10. A CHANGE IS GONNA COME - Sam Cooke (1963)
That rare thing, an introspective protest song: however, the tragedy of Sam’s untimely passing only enhanced the already overwhelming sense of finality within ACIGC.
11. SUPERSEX - Morphine (1994)
Mark Sandman’s was a weary world of whisky, sleaze and budget motels with busted neon signs, dished up over bass and sax. Supersex coolly captures the whole shebang.
12. LOUNGE ACT - Nirvana (1991)
Did Kurt love his work? Hard to say in many cases, though Lounge Act suggests at someone who just wanted to punch holes through things. But in a good way.
13. BIG-EYED BEANS FROM VENUS - Captain Beefheart (1972)
As much about Zoot’s guitar as it is Beefheart’s mad muse, BEBFV shows Van Vliet edging back toward his swampy roots. (‘His music made me feel sick.’ P J Harvey)

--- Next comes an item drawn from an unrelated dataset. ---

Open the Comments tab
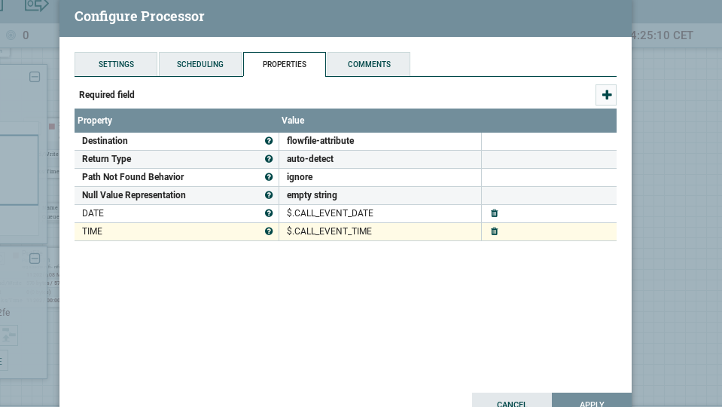722x407 pixels. coord(369,64)
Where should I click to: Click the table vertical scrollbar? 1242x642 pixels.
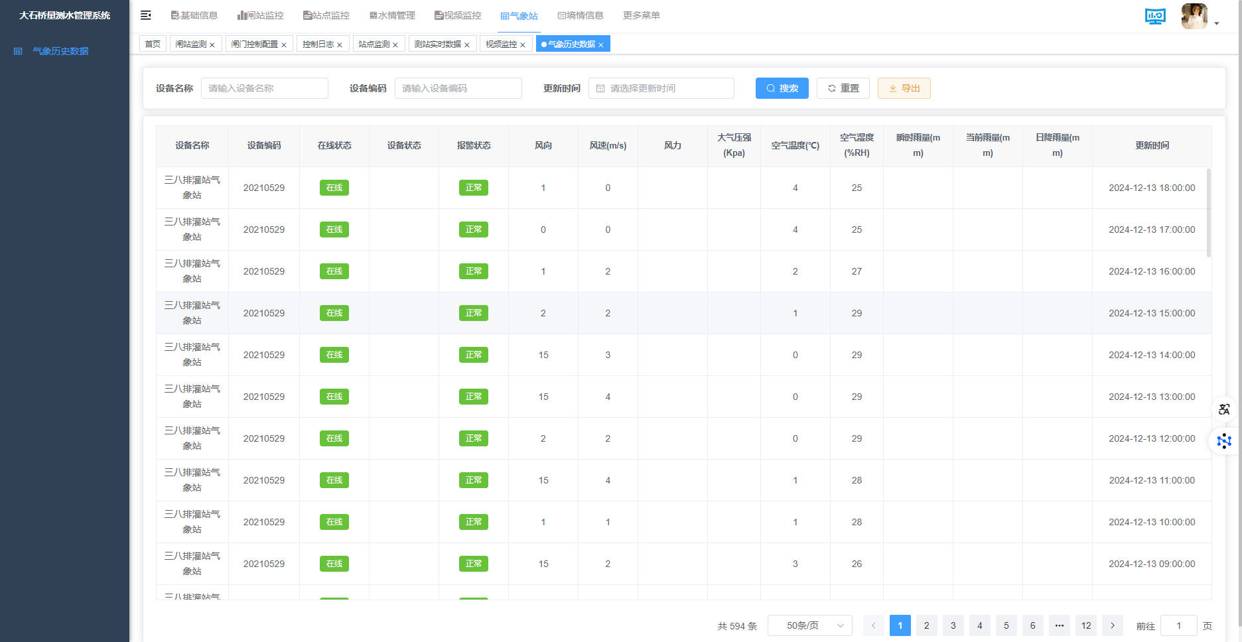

14. SON OF SAM - Elliott Smith (2000)
Elliott Smith’s compositions never sounded as though written for public consumption. Faith borne of resignation was a recurrent theme: sadly, SOS offered us all false hope.
15. NO RAIN - Blind Melon (1993)
Shannon Hoon didn’t seem the reckless type on the sprightly yet contemplative No Rain – and the song itself didn’t sound like anything composed by a pal of Axl Rose…
16. BE-BOP-A-LU-LA - Gene Vincent (1956)
Ian Dury was right – the real birth of rock ‘n’ roll arrived with the brief popularity of tragic Virginia rebel Gene Vincent. This reverb-drenched classic nails his legend.
17. LADY DAY & JOHN COLTRANE - Gil Scott-Heron (1971)
Revolution… is certainly the more important cut, but this work-out never fails to raise the mood. In fact, it’s so good, one doesn’t even have to reach for Billie or John…
18. RIDERS ON THE STORM - The Doors (1971)
Despite Jim Morrison’s descent into poetic self-indulgence, The Doors still had in them one last great album with him at the helm. ROTS was the jewel in its crown.
19. OUT ON THE FLOOR - Dobie Gray (1966)
It took almost a whole decade for this ignored gem to re-emerge as a Northern Soul favourite. Others might plump for Drift Away, but this was Dobie’s best moment.
20. THE BOOK LOVERS - Broadcast (1996)
Founder James Cargill continued to use Trish Keenan’s vocals on the band’s recordings after her 2011 death. This early cut displays her haunting style at its finest.